**To do:** Your answer is the lines below, exactly, from the one that contains "Click the 2025 year marker on time axis" through the one that contains "Given: Click the S-VLAN input field", both included.

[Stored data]
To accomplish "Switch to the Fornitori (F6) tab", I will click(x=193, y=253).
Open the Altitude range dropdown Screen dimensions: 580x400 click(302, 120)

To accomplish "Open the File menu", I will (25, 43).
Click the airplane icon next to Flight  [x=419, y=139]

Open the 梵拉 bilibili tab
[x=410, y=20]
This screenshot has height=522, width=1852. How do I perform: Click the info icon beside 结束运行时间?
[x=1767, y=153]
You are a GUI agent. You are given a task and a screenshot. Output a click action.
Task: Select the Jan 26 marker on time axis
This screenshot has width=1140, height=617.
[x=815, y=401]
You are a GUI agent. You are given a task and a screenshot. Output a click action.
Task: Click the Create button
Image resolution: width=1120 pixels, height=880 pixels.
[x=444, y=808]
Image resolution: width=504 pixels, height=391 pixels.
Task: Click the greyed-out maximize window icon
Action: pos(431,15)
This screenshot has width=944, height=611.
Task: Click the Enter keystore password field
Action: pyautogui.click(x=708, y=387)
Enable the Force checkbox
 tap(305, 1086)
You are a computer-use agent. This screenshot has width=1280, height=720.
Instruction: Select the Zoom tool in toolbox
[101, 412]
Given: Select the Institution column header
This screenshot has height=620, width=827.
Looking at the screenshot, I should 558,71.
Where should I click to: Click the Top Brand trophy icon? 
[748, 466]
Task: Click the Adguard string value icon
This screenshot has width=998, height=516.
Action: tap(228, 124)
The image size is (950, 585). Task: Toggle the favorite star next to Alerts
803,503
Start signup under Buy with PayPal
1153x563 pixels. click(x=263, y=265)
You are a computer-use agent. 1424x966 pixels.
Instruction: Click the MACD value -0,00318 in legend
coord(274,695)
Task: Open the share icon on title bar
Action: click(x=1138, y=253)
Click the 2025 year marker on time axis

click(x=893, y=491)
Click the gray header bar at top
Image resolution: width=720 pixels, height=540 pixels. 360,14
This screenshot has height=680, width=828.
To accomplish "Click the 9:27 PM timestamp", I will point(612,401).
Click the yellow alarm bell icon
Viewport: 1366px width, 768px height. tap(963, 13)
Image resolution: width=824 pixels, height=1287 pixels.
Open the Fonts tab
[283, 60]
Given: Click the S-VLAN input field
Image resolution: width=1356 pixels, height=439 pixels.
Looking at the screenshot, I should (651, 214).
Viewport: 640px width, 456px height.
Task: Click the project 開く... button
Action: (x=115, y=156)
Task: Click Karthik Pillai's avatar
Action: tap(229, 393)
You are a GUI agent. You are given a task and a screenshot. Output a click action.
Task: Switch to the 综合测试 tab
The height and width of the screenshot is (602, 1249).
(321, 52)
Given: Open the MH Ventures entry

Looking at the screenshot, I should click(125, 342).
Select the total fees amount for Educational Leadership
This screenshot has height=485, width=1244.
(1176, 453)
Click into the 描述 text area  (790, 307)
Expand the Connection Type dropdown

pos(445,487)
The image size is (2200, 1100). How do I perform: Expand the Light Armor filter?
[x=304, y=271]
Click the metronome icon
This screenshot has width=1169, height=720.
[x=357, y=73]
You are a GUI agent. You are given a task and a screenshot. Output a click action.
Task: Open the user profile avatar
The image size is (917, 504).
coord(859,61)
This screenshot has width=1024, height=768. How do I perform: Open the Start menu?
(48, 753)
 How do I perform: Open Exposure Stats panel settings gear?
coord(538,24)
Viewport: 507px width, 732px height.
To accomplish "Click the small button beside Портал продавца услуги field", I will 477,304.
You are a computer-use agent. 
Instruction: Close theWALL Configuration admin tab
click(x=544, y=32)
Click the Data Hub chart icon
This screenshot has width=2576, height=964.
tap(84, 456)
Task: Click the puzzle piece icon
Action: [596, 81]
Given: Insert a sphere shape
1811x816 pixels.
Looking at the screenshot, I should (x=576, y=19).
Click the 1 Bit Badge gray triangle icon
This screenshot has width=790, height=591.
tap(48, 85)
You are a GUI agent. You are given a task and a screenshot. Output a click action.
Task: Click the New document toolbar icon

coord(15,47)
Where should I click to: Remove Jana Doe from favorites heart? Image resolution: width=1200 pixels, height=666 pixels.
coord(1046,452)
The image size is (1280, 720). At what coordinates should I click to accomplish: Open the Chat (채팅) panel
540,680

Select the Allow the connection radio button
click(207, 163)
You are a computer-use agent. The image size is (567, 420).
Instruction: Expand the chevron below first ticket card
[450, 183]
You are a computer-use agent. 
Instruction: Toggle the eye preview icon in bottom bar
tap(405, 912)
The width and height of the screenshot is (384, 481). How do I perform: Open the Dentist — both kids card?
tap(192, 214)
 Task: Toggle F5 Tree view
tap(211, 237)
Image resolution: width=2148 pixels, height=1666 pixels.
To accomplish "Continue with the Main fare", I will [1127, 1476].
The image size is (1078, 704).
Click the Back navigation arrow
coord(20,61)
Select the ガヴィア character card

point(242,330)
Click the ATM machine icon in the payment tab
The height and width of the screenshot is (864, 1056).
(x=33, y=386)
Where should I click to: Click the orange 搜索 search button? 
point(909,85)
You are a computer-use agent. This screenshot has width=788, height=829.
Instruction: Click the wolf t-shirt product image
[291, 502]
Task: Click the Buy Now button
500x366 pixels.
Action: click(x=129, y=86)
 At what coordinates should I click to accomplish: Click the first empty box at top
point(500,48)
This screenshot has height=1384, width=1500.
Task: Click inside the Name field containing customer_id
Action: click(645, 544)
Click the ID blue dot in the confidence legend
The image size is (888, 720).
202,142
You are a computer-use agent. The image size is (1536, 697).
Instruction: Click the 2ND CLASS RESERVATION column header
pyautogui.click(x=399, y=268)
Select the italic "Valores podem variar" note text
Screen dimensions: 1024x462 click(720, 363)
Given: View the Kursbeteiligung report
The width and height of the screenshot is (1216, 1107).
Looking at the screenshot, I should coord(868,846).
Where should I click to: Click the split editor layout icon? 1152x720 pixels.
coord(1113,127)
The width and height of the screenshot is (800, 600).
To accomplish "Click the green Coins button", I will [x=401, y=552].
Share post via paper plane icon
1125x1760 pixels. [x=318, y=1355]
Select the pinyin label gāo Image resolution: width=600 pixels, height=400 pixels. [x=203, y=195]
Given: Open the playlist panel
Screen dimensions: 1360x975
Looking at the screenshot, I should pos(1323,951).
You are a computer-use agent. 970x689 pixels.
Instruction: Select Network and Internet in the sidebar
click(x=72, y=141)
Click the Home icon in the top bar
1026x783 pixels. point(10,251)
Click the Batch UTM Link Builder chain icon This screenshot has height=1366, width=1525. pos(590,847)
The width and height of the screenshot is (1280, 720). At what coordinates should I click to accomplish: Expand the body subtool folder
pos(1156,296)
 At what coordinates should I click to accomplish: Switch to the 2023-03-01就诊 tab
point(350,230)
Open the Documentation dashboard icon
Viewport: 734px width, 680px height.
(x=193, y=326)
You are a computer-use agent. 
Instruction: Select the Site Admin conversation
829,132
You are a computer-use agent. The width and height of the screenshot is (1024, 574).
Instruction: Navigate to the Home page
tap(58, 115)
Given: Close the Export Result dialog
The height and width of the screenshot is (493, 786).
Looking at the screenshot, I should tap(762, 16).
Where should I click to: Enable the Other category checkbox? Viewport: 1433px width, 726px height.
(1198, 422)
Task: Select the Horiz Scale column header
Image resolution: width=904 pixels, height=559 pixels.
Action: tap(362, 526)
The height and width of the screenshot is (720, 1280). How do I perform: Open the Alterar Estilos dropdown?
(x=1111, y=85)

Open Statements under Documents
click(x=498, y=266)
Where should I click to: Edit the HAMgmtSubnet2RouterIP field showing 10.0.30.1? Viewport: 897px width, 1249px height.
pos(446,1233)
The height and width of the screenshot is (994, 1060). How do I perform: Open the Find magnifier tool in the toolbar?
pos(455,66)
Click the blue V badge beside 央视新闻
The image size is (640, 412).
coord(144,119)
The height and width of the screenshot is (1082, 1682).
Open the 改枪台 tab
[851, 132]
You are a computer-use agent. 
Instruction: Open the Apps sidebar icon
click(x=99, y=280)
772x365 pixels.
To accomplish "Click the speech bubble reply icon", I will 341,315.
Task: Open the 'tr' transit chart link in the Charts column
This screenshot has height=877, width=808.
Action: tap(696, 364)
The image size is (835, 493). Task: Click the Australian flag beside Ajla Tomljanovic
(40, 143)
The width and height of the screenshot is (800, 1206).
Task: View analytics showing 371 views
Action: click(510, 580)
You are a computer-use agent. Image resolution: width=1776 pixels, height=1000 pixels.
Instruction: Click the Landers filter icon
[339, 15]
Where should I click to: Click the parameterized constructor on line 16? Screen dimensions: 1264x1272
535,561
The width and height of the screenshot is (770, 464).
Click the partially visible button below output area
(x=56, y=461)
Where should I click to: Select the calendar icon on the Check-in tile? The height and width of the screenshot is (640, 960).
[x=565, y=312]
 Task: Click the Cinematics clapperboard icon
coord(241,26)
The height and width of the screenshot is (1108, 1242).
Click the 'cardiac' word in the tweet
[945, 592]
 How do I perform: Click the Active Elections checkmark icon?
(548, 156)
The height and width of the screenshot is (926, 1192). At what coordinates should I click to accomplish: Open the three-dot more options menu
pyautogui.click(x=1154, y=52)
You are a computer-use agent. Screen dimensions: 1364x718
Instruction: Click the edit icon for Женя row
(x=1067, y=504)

**Solution for this problem:**
Click the 2025 year marker on time axis

click(x=893, y=491)
Click the gray header bar at top
Image resolution: width=720 pixels, height=540 pixels. 360,14
This screenshot has height=680, width=828.
To accomplish "Click the 9:27 PM timestamp", I will point(612,401).
Click the yellow alarm bell icon
Viewport: 1366px width, 768px height. tap(963, 13)
Image resolution: width=824 pixels, height=1287 pixels.
Open the Fonts tab
[283, 60]
Given: Click the S-VLAN input field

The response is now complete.